REPUBLIKA.CO.ID, MOSKOW -- Presiden Rusia Vladimir Putin menolak pengunduran diri Gubernur bank sentral Rusia, Elvira Nabiullina. Publik menilai pengunduran diri Nabiullina di tengah konflik Rusia-Ukraina merupakan pengkhianatan terhadap Putin, yang telah bekerja sama dengannya selama hampir dua dekade.
Nabiullina mengajukan pengunduran diri kepada Putin, namun ditolak. Putin justru memperpanjang masa jabatan Nabiullina selama lima tahun ke depan. Nabiullina diminta mengelola dampak dari konflik Rusia-Ukraina terhadap ekonomi dalam negeri.
Nabiullina belum berkomentar secara terbuka tentang pengangkatannya kembali. Juru bicara bank sentral dan Kremlin juga tidak menjawab permintaan komentar.
Nabiullina disukai oleh investor. Majalah bidang ekonomi yaitu Euromoney dan The Banker menyebut Nabiullina sebagai salah satu pembuat kebijakan moneter terbaik dunia. Sekarang dia harus menghadapi ekonomi masa perang yang terisolasi oleh sanksi internasional, dan kekurangan investasi karena perusahaan asing telah meninggalkan Rusia.
Sejak operasi militer khusus Rusia ke Ukraina, nilai mata uang rubel terhadap dolar AS terjatuh. Selain itu, sanksi yang diberlakukan oleh Barat dan beberapa negara lainnya telah berdampak pada ekonomi Rusia. Nabiullina mengambil langkah untuk menggandakan suku bunga, dan memberlakukan kontrol modal untuk menahan arus keluar uang tunai. Bank sentral menghentikan intervensi untuk mempertahankan rubel, setelah Barat separuh dari total cadangan devisa Rusia yaitu 643 miliar dolar AS.

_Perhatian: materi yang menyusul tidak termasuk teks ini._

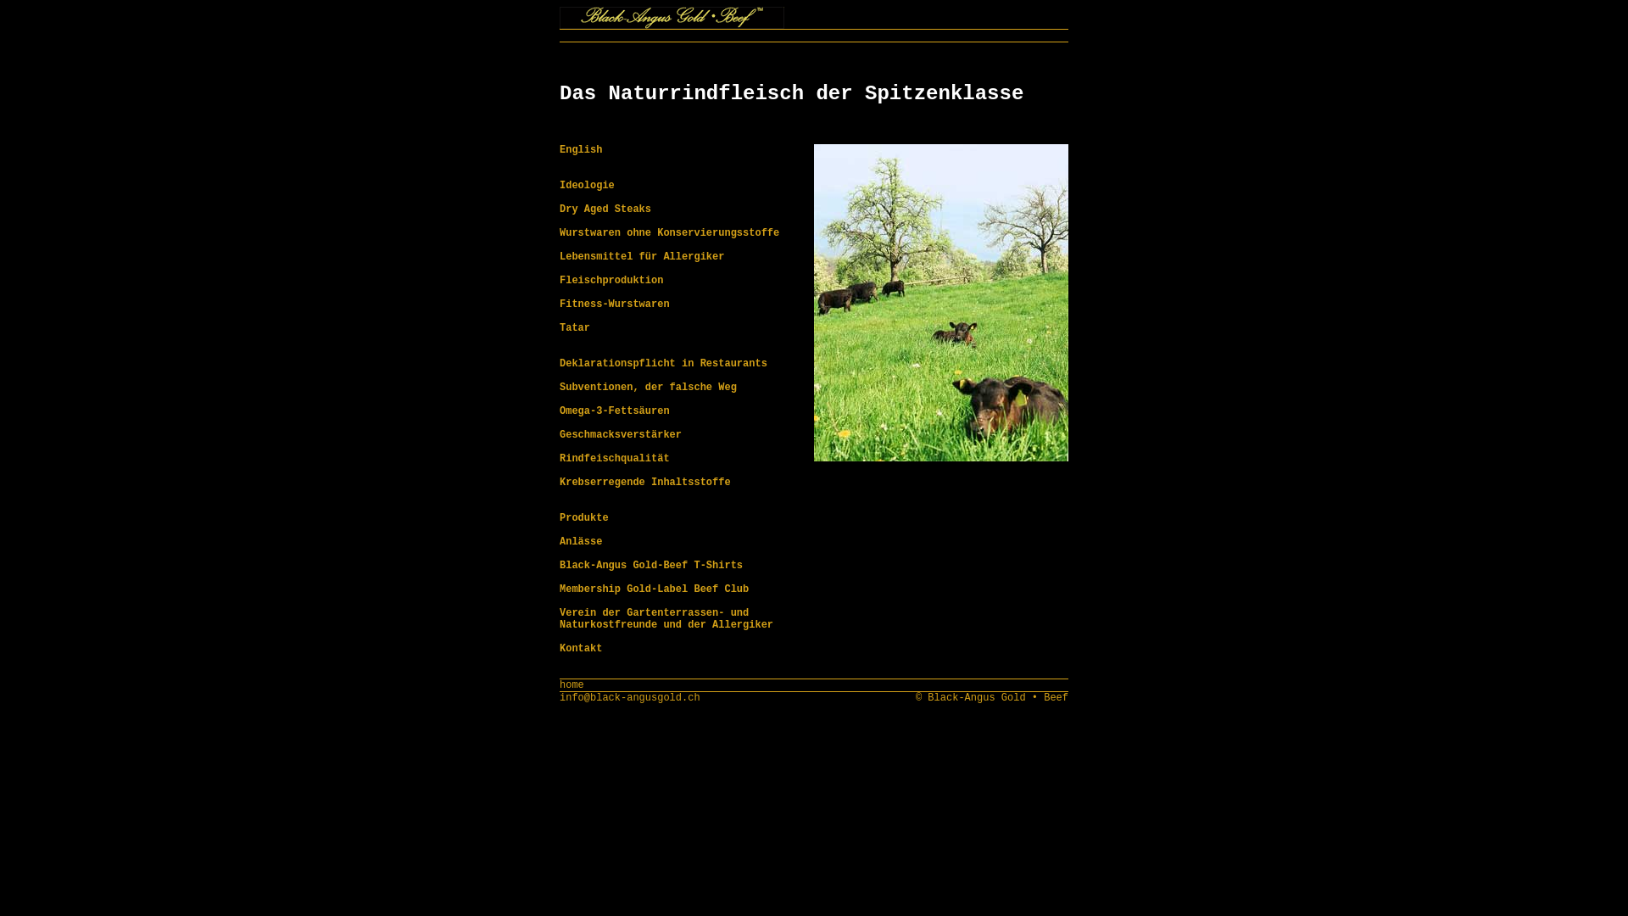 The width and height of the screenshot is (1628, 916). I want to click on 'Wurstwaren ohne Konservierungsstoffe', so click(668, 232).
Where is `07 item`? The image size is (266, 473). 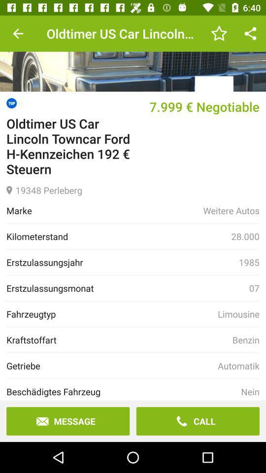 07 item is located at coordinates (254, 288).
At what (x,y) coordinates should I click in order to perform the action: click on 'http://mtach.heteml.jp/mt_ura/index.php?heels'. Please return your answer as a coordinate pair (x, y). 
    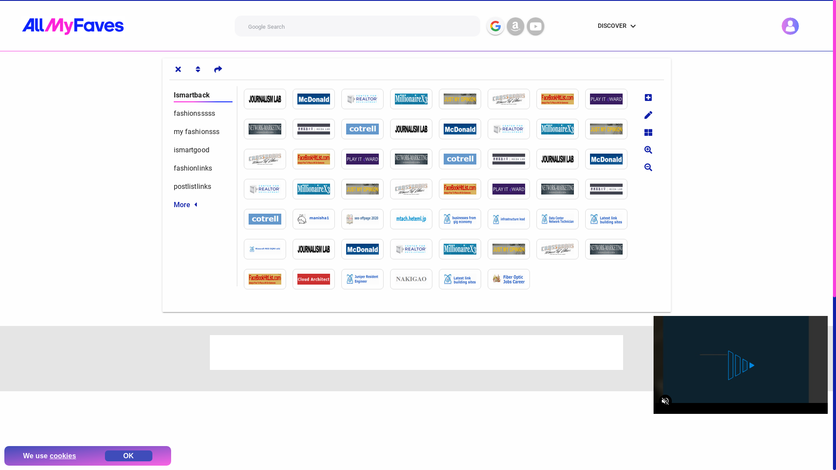
    Looking at the image, I should click on (390, 219).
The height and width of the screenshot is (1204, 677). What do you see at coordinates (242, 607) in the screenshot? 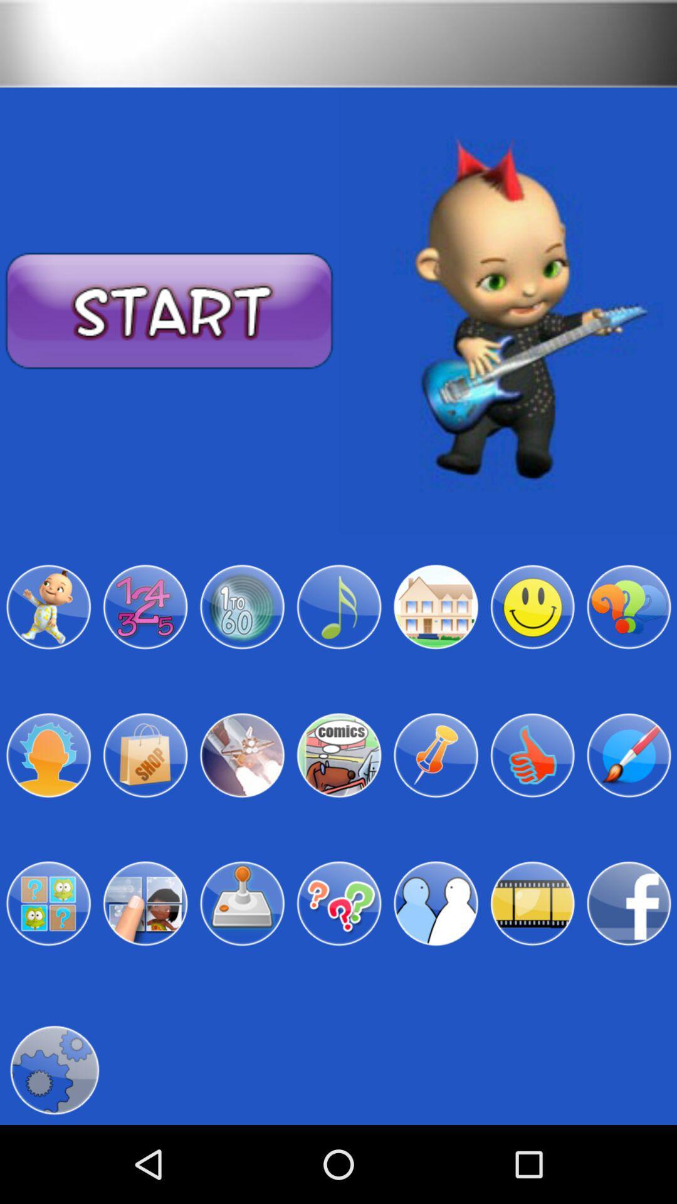
I see `1-60 option` at bounding box center [242, 607].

“Selama ada eskalasi, bank sentral hanya bisa beradaptasi dengan guncangan,” kata mantan pejabat tinggi bank sentral Rusia, Oleg Vyugin.
Beberapa pejabat bank sentral menggambarkan keadaan putus asa sejak invasi berlangsung. Mereka merasa terjebak dalam sebuah institusi yang dikhawatirkan tidak akan banyak berfungsi, karena Rusia terputus dari dunia luar.
Sebelum invasi, para pejabat memodelkan skenario yang mencakup kemungkinan pemutusan layanan pesan keuangan SWIFT. Mereka menganggap, Barat tidak mungkin membekukan cadangan devisa Rusia karena tindakan ini terlalu ekstrem. Namun kenyataannya, Barat telah membekukan separuh dari cadangan devisa Rusia.
Awal bulan ini, Putin meyakini bahwa Rusia mampu mengatasi kesulitan ekonominya. Putin membandingkan gelombang pembatasan yang dihadapi Rusia saat ini, dengan sanksi yang diberlakukan pada Uni Soviet selama Perang Dingin. Menurut Putin, Uni Soviet mampu hidup di bawah sanksi dan menjadi negara yang kuat. Putin optimistis, sanksi yang dijatuhkan Barat saat ini dapat menciptakan kemandirian ekonomi bagi Rusia.
“Uni Soviet hidup di bawah sanksi, berkembang dan mencapai kesuksesan besar," ujar Putin, dilansir Bloomberg, Kamis (24/3/2022).
Para ekonom memperkirakan terjadi penurunan pertumbuhan ekonomi sebanyak dua digit tahun ini. Sementara runtuhnya rubel dan kekurangan barang dapat memicu inflasi sebanyak 25 persen atau tertinggi di Rusia sejak default utang pemerintah pada 1998.
Dalam sebuah video pendek kepada staf bank sentral pada 2 Maret, Nabiullina memohon kepada semua pihak untuk menghindari debat politik. Dia menggambarkan situasi ekonomi saat ini sangat ekstrem.
"Ini (debat politik) hanya membakar energi yang kita butuhkan untuk melakukan pekerjaan kita," ujar Nabiullina.